Mean Value Theorem related problem Let $f(x)\leq g(x)$ for all $x \in I$, where $I$ is an interval $\subseteq$ R. Also, let $f(c) = g(c)$ for some $c \in I$ but not an endpoint.
Prove that $f'(c) = g'(c)$ (assume differentiablity)
I have tried the Mean Value Theorem, let I = [a,b]. So for $f'(c) = g'(c)$ I will need to prove that $f(a) - f(b) = g(a) - g(b)$, but I am stuck at this. I have also tried the definition of derivative but I am still unable to go ahead.
Please give me some hints on this. Thank you!
 A: If we take the function $h(x) = g(x) - f(x)$
we see that $h(x) \ge 0 = h(c)$ for all $x \in I$
So $c$ is a point of local minimum for $h$ is in the interval $I$.
Since $c$ is internal point to $I$, and $h$ is differentiable at $c$
(and that's so because both $f$ and $g$ are differentiable at $c$),
it follows that $h'(c) = 0$ (there is a very basic theorem stating this).
Fermat's theorem (stationary points)
This theorem is more basic than the mean value theorem (MVT),
meaning it's usually proven before the MVT is proven (in real analysis courses).
So now we have $0 = h'(c) = f'(c) - g'(c)$
So it follows that $f'(c) = g'(c)$
So all in all, your problem is just a simple exercise of this theorem.
I don't think the problem is MVT related.
If you're interested in a proof, it's very simple
Proof of Fermat's theorem
A: Here's another view, though @peter.petrov's excellent answer is better IMO and points towards a very useful generalization.
Let's look at the ratio $\frac{f(x) - f(c)}{x-c}$ for points near $c$.

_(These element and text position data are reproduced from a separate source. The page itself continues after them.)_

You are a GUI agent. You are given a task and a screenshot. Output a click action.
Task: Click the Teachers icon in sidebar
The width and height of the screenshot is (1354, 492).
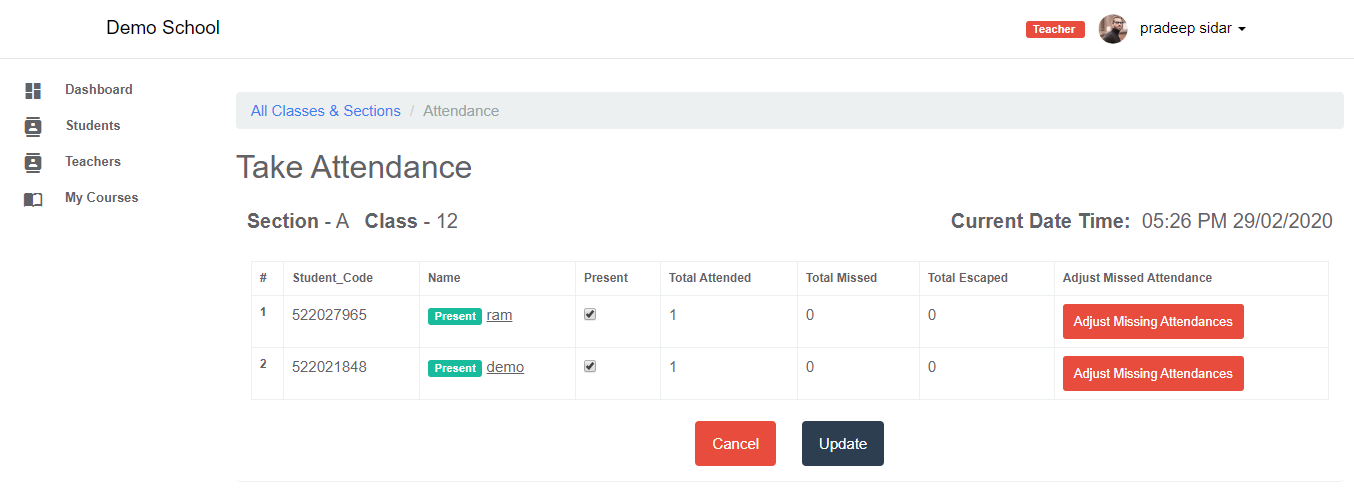pos(33,163)
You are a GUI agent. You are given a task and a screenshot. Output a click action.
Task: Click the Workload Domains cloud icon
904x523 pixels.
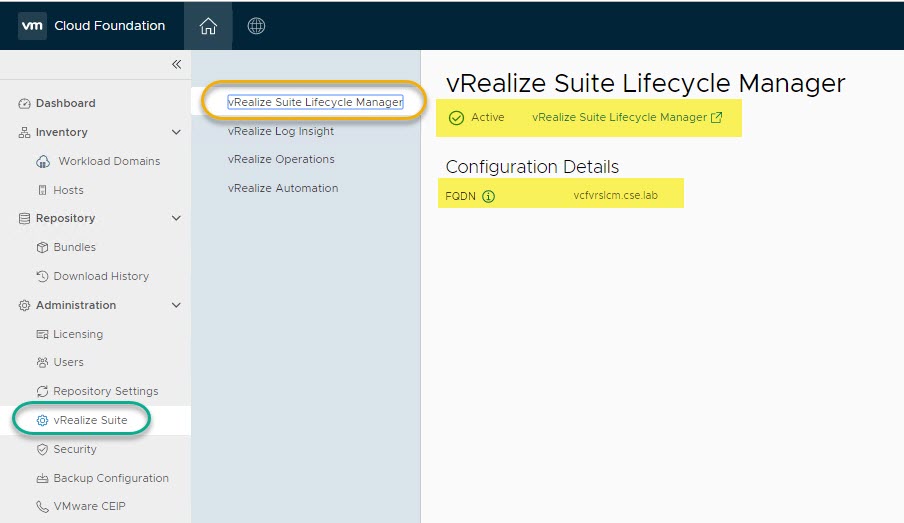click(x=43, y=162)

By hypothesis for all $x$ in the interval
$$f(x) - f(c) \leq g(x) - f(c) = g(x) - g(c)$$
for $x > c$ then, we have
$$\frac{f(x) - f(c)}{x-c} \leq \frac{g(x) - g(c)}{x-c}$$
$$\lim_{x \to c+} \frac{f(x) - f(c)}{x-c}\leq \lim_{x \to c+} \frac{g(x) - g(c)}{x-c}$$
or
$$f'(c) \leq g'(c)$$
However, for $x$ approaching $c$ from the left, the denominator $(x-c)$ is negative, so the inequality will be flipped, leaving us with
$$f'(c) \geq g'(c)$$
Taking these two statements together we have
$$f'(c) \leq g'(c) \leq f'(c)$$
Therefore, $f'(c) = g'(c)$.